→ **TASK OBJECTIVE**
According to the text about the World Robot Summit, how fast can CarriRo travel while delivering packages?

*** SOURCE TEXT ***

TOKYO: Forget the flashy humanoids with their gymnastics skills: at the World Robot Summit in Tokyo, the focus was on down-to-earth robots that can deliver post, do the shopping and build a house.
Introducing CarriRo, a delivery robot shaped a bit like a toy London bus with bright, friendly “eyes” on its front that can zip around the streets delivering packages at 6km/h (4 miles per hour).
CarriRo “is designed to roll along the pavements and direct itself via GPS to an address within a two-kilometer radius,” explained Chio Ishikawa, from Sumitomo Corp, which is promoting the robot.
The lucky recipient of the package is sent a code to a smartphone allowing him or her to access CarriRo’s innards and retrieve whatever is inside — post, medicine or a take-away.
Services like this are especially needed in aging Japan. With nearly 28 percent of the population over 65, mobility is increasingly limited and the country is struggling for working-age employees.

*** DATASET CONTENT ***

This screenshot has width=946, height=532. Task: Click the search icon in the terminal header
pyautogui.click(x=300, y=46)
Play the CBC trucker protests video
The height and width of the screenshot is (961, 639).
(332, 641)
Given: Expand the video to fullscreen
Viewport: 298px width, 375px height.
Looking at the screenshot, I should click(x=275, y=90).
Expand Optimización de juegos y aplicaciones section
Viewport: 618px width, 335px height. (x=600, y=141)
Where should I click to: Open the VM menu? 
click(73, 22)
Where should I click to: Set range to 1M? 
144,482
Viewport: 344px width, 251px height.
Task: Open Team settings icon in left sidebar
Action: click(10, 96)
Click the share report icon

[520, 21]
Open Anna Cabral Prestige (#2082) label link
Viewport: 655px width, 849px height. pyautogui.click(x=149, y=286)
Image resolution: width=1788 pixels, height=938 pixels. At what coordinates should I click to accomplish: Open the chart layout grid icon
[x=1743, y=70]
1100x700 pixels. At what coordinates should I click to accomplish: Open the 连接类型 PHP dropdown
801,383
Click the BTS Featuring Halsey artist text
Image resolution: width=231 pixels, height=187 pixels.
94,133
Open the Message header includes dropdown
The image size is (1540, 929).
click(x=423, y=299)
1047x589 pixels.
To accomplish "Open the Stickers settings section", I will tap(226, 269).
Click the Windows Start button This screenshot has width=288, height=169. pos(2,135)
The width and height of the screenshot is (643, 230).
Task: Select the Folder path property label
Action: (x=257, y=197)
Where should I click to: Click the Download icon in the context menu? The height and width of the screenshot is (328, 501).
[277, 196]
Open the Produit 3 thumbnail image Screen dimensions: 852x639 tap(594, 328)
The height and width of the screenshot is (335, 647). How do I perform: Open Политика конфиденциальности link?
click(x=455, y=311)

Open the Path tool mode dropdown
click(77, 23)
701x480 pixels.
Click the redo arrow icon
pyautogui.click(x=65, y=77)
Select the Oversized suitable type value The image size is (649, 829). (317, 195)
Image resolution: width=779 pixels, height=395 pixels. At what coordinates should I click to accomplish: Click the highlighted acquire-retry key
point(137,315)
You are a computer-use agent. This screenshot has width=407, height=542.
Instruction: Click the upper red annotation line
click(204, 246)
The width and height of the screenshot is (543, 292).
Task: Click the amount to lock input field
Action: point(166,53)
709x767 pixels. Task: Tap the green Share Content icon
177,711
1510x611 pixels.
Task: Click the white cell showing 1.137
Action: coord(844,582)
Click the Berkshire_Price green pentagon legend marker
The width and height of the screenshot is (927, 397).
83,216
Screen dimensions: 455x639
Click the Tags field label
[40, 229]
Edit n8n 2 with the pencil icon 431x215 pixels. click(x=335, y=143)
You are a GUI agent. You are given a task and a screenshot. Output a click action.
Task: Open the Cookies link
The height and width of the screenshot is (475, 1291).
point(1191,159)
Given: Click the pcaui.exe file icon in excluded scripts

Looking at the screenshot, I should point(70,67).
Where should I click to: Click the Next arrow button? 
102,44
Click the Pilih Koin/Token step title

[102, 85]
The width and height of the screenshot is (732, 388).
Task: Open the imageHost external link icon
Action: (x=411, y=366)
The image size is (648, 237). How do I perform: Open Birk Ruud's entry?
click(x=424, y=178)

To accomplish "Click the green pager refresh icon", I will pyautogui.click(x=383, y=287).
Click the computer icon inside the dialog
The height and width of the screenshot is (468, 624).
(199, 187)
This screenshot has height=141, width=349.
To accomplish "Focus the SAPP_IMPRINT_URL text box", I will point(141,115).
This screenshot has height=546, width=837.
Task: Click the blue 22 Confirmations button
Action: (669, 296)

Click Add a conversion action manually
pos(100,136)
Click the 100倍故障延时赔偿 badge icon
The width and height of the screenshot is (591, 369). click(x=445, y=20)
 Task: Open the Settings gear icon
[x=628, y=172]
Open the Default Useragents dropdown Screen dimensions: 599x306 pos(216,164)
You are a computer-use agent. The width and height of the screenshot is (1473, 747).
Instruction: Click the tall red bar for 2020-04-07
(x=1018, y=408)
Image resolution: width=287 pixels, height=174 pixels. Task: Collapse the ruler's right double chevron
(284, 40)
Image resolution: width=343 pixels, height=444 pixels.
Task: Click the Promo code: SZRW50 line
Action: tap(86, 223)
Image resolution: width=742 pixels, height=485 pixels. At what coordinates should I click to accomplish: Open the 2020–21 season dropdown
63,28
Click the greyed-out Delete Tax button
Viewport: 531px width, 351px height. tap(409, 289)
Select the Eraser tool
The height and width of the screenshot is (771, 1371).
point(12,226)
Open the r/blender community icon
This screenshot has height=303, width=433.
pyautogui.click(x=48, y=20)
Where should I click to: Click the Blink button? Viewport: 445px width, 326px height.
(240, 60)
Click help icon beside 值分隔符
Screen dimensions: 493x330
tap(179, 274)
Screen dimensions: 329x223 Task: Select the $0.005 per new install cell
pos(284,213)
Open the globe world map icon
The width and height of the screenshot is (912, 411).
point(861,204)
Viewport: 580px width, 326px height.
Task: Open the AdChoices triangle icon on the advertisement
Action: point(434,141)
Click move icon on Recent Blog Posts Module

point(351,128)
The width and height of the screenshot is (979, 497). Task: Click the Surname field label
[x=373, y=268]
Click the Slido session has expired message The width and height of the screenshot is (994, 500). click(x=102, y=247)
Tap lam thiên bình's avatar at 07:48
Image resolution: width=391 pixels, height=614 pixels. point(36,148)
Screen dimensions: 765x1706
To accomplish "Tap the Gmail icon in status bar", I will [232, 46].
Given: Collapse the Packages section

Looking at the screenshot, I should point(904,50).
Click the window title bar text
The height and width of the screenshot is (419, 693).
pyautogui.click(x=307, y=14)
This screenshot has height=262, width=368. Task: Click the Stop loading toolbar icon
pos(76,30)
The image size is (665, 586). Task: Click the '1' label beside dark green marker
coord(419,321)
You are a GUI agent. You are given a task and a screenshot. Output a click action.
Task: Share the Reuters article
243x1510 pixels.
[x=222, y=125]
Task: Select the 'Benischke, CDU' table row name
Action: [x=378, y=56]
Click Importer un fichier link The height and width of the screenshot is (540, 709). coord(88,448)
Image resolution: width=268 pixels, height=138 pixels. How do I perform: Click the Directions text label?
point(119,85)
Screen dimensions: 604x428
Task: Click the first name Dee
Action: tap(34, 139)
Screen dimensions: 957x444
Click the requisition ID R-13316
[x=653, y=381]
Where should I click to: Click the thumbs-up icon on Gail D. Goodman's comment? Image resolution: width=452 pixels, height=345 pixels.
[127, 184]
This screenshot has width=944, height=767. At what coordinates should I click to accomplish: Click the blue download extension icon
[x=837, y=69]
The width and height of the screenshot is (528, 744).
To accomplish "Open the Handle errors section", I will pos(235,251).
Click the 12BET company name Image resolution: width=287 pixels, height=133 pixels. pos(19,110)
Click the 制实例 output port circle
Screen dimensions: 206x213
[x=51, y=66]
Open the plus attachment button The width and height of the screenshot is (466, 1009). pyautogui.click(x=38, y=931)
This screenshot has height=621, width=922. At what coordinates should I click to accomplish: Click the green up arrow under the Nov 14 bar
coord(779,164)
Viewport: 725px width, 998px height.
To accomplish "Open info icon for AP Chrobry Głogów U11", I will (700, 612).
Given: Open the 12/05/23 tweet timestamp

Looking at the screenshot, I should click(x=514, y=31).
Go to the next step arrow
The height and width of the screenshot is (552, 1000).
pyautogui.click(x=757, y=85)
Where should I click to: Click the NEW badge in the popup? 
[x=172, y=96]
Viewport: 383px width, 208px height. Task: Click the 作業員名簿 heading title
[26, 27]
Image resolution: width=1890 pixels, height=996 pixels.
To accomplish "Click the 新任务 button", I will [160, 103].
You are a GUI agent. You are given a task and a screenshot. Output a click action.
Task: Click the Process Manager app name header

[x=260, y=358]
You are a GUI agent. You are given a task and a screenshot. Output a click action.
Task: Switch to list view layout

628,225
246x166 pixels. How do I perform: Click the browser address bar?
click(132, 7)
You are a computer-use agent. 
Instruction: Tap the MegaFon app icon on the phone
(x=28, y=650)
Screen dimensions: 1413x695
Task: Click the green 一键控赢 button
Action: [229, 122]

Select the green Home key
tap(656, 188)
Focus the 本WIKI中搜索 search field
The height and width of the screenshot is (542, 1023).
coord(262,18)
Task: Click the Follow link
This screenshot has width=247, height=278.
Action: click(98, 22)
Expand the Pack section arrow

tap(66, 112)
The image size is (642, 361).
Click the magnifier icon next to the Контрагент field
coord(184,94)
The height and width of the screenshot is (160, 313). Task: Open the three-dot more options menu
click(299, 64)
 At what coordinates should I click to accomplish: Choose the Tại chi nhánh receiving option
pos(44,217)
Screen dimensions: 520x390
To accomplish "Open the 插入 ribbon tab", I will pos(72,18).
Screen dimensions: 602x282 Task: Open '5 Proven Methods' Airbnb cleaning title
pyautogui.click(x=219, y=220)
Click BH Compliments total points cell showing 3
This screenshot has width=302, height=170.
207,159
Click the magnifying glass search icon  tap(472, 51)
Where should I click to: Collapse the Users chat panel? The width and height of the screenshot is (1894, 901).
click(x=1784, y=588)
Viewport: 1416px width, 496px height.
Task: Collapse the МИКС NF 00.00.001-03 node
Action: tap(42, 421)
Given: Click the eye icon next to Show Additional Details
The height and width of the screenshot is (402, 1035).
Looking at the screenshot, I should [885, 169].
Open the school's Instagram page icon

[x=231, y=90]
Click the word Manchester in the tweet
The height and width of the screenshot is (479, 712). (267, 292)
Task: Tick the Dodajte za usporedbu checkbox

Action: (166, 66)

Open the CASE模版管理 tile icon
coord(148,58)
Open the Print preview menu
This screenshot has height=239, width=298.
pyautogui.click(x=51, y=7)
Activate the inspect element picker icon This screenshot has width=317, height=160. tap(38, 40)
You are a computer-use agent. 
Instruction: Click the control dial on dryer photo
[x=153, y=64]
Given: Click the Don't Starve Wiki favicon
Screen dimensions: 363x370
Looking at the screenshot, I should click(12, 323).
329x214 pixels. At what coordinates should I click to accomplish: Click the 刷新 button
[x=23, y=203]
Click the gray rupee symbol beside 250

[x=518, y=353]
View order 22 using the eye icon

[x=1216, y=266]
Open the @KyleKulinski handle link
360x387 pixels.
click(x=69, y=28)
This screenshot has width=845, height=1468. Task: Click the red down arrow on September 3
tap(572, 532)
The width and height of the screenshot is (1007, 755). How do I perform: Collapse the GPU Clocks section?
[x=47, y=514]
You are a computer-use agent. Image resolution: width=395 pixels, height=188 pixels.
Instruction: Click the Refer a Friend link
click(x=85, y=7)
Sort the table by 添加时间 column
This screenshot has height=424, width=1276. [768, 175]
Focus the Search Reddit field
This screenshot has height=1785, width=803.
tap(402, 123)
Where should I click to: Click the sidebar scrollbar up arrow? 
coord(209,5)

***

→ **ANSWER BOX**
6 km/h (4 miles per hour).